* What you will do
Copy the lines below word for word, leaving the pictures out of your answer.

----

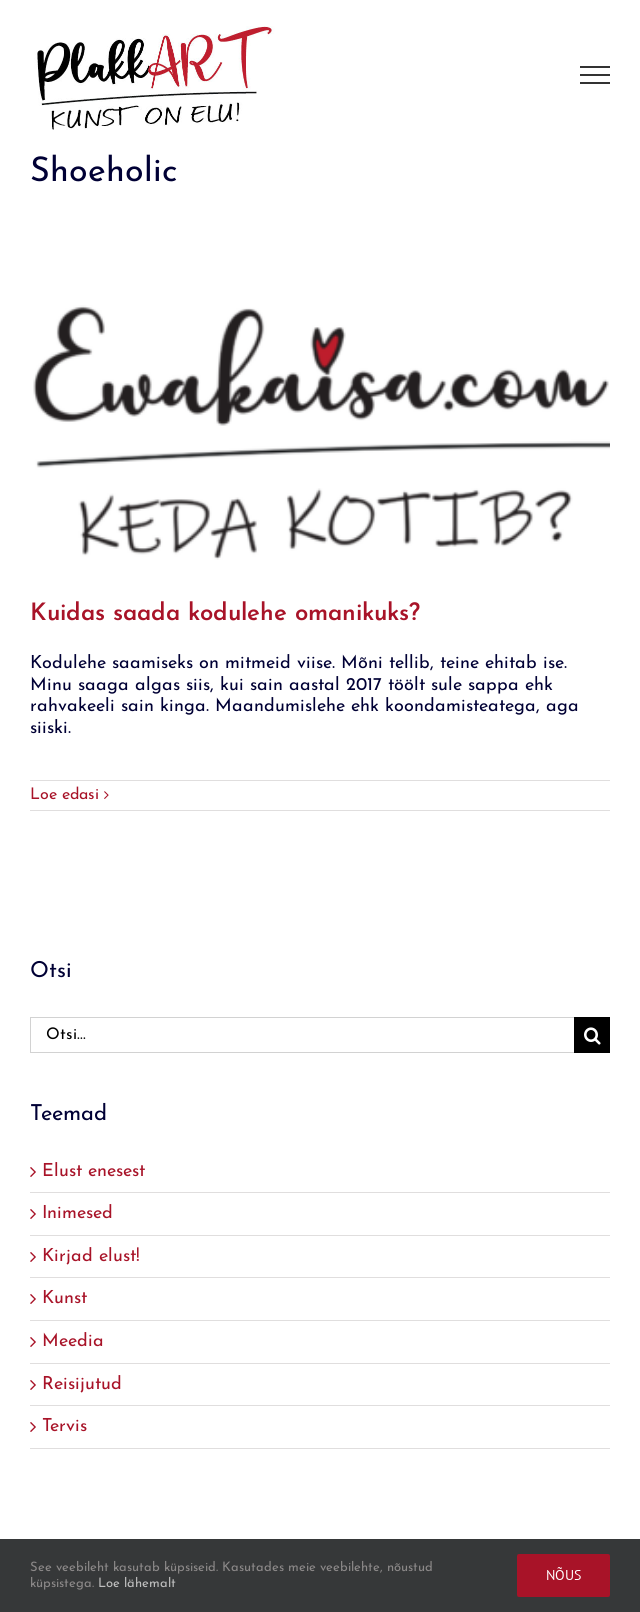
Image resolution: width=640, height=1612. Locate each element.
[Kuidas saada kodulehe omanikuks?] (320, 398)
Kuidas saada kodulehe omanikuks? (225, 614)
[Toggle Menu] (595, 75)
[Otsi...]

----

* Correct output
Image resolution: width=640, height=1612. Locate each element.
[Kuidas saada kodulehe omanikuks?] (320, 398)
Kuidas saada kodulehe omanikuks? (225, 614)
[Toggle Menu] (595, 75)
[Otsi...]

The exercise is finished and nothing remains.